Les pères de famille, qui sont les cultivateurs du pays, la regardaient comme une nouvelle et dangereuse manière de Blancs. Ce n’était qu’une huilerie – disaient les Blancs – montée par une compagnie solide, la Compagnie Française de la Côte d’Ivoire, la CFCI. Mais combien faudrait-il de graines pour l’alimenter ? Les papiers administratifs exigeaient six mille tonnes, ce qui signifiait en langage indigène « trop » de charges, « trop » de têtes d’hommes, de femmes, d’enfants plus de têtes que la tête des paysans n’en concevait. Et combien de coups de pioche pour labourer les champs de cette machine ! « Trop » ! « trop » !
Déjà la machine du chemin de fer de Côte d’Ivoire, le prolongement du chemin de fer après Tafiré, dévorait les porteurs.

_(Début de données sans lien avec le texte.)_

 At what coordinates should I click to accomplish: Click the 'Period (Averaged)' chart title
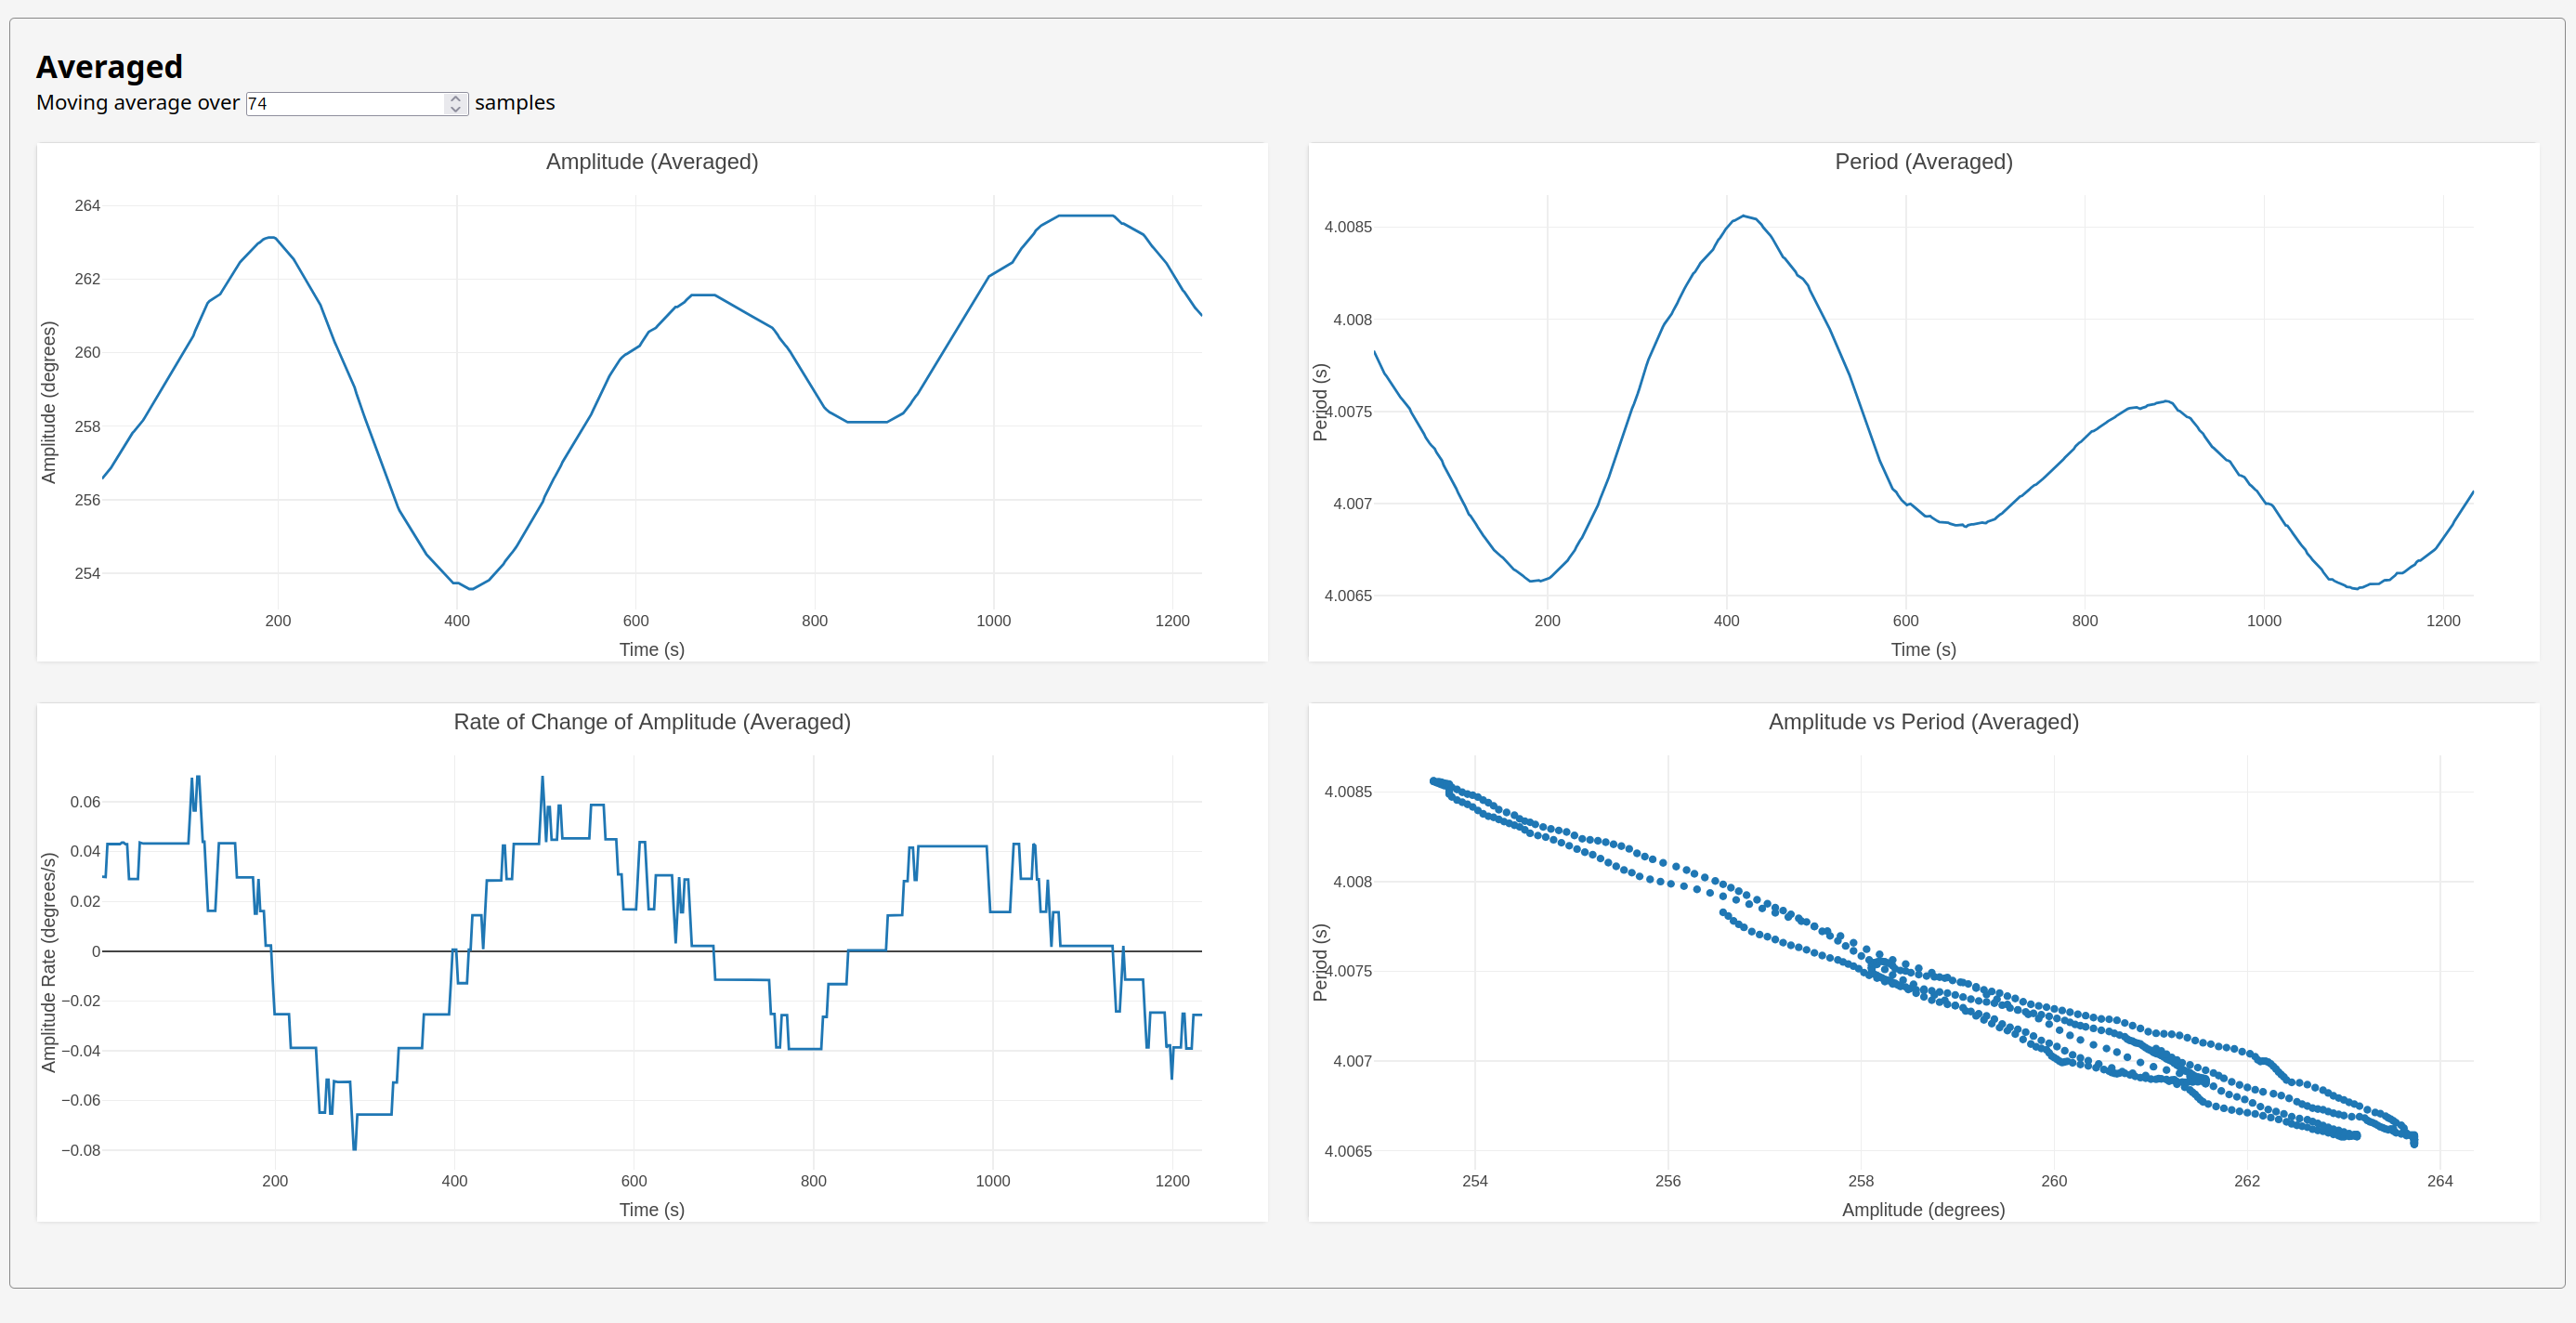[1923, 162]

Et voilà qu’une machine d’arachide allait ronger le cœur même du pays.
Machine autrement redoutable que l’assassin du vieux commandant, qui se promenait, suspecté et craint, entre le gros village de Zintémédougou, sa patrie, et la ville de Dioulasso, où il ne manquait pas d’amis.
Et le pays était fatigué, abruti de corvées de routes et de corvées de cultures. Un ancien tirailleur avait entendu des Européens qui proclamaient : il faut mettre cette colonie « exempt-de-service ». Elle est fatiguée « trop ».
Les Blancs de l’Usine faisaient creuser un canal d’amenée d’eau. Ils avaient besoin d’eau. Et non pas « un peu-un peu », mais, comme tout ce qui est manière de Blanc, « trop ». Ils soutiraient le marais, demeure des caïmans sacrés.
Et les paysans pensaient : « S’ils tarissent l’eau nourricière, s’ils détruisent les caïmans protecteurs, que deviendrons-nous, nous et nos rizières ? »
Deux Blancs animaient ce chantier de Kiribina. Le patron, un ancien aviateur ; le mécanicien un ancien marin. Ils représentaient bien les Blancs, venus par les mers et par les airs.
À les voir au labeur, surveillant leur monde de porteurs, remuant des ferrailles, ajustant des murs et des toits avec un grand souci de l’alignement, maniant toutes sortes de mécaniques, de la petite vis à la grosse charpente, les gens connurent que la machine était dure à ses maîtres Blancs.
Elle l’était moins que le doute sur la récolte et sur le pays.
Elle tournera s’ils cultivent. Et si elle tourne, « prendra-t-elle » dans le pays ? La colonie élevait souvent des usines qui tombaient au bout d’une année.
Kamon, le chef de village de Kiribina, qui était aussi le sorcier du village, avait vendu le champ qui se transformait en machine. Il gardait l’espoir de le regagner un jour.
Robert Delavignette, Les Paysans noirs [1931], Publications de l’Université de Saint-Étienne, 2011, p. 22-23.